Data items
⁂

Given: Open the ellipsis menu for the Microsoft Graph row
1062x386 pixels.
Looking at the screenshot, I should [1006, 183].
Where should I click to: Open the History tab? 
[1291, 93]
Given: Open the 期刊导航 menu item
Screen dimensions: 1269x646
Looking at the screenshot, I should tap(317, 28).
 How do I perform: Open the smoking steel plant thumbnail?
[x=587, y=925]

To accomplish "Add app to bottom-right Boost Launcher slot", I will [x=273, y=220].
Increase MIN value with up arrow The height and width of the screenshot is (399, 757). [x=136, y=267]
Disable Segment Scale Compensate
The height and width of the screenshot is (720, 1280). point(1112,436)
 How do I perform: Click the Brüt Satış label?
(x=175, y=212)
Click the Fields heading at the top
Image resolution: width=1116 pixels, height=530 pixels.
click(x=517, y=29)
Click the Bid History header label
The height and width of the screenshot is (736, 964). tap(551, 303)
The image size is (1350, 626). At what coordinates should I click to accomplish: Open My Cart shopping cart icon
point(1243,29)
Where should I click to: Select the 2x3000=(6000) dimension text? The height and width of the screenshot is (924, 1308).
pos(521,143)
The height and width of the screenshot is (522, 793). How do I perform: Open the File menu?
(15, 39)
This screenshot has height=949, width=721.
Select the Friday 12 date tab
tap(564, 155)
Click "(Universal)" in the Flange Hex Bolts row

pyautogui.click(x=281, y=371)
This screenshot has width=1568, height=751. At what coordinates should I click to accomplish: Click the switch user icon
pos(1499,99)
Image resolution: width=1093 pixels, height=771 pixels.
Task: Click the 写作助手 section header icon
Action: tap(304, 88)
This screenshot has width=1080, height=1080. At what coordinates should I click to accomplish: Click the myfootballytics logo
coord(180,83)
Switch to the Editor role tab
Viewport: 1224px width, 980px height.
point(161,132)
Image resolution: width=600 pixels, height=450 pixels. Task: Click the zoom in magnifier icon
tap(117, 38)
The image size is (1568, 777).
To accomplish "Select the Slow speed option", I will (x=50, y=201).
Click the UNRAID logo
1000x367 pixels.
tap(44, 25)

⁂

**REQUIREMENTS:** Render the lines of the listing between the line containing "Disable Segment Scale Compensate" and the line containing "point(1243,29)", inclusive, as a JSON list of strings with one string per line, omitting any blank lines.

**SOLUTION TO THIS PROBLEM:**
[
  "Disable Segment Scale Compensate",
  "The height and width of the screenshot is (720, 1280). point(1112,436)",
  " How do I perform: Click the Brüt Satış label?",
  "(x=175, y=212)",
  "Click the Fields heading at the top",
  "Image resolution: width=1116 pixels, height=530 pixels.",
  "click(x=517, y=29)",
  "Click the Bid History header label",
  "The height and width of the screenshot is (736, 964). tap(551, 303)",
  "The image size is (1350, 626). At what coordinates should I click to accomplish: Open My Cart shopping cart icon",
  "point(1243,29)"
]